• **YOUR ASSIGNMENT**
Count up the lines below where the word "Expand" shows up, and respond with the number alone.

Segment Start: DATA TO EXAMINE

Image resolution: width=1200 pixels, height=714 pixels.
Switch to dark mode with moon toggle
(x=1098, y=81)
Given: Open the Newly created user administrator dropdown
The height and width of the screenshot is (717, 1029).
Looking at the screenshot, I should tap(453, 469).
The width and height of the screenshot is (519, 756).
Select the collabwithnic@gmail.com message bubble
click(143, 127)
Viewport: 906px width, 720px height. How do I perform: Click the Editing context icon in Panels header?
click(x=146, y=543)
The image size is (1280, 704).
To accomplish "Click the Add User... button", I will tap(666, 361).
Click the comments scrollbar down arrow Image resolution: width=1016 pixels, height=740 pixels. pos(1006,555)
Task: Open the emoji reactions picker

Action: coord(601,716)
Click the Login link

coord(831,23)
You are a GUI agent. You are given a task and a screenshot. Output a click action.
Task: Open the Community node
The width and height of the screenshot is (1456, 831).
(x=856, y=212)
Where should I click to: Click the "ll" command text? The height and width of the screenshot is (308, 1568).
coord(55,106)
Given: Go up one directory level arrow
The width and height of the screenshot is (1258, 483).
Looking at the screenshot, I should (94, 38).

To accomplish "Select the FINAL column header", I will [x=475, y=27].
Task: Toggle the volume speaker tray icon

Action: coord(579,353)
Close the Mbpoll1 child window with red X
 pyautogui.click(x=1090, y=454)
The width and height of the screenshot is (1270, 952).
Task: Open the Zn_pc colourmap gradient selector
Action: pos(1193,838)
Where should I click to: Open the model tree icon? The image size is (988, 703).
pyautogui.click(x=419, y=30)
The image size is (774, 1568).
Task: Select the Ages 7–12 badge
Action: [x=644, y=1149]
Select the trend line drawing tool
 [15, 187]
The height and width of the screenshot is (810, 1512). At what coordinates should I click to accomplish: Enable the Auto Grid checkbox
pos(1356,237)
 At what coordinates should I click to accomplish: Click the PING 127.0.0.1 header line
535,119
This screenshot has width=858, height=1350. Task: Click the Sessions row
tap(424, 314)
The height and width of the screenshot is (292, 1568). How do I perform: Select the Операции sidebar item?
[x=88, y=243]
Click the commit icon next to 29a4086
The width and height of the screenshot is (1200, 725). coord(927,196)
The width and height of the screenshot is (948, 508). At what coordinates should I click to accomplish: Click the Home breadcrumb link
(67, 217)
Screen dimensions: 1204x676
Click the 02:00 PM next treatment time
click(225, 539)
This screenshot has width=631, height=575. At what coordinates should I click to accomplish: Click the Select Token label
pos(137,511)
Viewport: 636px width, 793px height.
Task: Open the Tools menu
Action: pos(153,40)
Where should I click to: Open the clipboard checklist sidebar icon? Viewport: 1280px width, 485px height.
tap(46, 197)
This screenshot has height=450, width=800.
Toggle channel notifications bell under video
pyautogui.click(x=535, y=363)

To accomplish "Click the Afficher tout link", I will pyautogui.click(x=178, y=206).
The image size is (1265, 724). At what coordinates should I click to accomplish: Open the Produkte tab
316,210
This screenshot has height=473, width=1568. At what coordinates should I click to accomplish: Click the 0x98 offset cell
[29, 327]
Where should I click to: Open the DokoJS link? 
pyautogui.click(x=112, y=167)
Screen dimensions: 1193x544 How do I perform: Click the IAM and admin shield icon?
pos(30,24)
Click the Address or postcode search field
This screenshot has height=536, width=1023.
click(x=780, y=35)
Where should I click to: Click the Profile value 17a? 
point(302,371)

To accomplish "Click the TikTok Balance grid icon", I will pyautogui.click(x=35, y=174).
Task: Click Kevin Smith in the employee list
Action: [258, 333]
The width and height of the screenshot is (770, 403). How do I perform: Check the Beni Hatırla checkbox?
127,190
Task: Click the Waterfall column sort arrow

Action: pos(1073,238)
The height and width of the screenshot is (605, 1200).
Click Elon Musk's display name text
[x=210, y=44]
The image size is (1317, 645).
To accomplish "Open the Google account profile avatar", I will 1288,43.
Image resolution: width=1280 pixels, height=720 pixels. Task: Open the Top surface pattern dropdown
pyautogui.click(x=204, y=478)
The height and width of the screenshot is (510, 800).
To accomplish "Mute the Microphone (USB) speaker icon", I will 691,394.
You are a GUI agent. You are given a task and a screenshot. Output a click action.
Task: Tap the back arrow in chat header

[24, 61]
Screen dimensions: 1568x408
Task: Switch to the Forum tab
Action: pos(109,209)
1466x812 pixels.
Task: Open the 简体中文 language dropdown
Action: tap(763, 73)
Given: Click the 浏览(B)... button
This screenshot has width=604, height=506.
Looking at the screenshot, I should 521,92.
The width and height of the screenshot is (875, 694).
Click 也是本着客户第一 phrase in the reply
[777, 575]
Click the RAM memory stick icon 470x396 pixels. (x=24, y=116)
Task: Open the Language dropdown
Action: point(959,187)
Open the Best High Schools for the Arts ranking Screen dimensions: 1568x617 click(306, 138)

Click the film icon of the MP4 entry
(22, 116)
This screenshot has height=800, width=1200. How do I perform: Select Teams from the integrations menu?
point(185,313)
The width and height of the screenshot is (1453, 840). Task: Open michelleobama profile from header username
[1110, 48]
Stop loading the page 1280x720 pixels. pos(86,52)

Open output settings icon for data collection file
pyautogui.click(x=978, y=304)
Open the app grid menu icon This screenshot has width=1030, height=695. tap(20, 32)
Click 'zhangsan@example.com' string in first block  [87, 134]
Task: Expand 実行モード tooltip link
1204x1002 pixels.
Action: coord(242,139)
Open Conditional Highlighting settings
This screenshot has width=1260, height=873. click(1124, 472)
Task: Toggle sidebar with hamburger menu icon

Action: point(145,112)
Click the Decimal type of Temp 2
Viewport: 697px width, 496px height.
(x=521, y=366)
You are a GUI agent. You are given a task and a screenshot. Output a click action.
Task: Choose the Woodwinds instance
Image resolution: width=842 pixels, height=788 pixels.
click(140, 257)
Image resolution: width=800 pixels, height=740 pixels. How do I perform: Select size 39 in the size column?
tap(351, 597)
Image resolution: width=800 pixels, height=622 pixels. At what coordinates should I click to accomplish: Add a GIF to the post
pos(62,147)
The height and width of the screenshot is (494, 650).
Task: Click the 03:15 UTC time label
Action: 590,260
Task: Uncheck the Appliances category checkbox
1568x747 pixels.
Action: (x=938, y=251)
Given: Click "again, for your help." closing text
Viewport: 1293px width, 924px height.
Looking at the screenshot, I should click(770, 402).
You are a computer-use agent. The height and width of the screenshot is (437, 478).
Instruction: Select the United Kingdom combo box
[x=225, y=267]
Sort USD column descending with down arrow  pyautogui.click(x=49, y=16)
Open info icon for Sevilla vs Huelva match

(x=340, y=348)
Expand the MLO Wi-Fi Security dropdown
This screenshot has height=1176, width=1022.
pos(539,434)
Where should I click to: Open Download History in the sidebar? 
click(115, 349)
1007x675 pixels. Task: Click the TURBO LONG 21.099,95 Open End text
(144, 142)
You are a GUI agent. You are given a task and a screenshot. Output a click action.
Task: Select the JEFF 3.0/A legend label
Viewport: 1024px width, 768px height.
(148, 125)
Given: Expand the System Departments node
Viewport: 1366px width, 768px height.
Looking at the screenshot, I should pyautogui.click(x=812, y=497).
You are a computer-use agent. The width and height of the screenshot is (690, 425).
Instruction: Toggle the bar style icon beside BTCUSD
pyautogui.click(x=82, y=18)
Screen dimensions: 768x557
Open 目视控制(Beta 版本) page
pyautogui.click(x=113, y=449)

Segment End: DATA TO EXAMINE

• **FINAL ANSWER**
3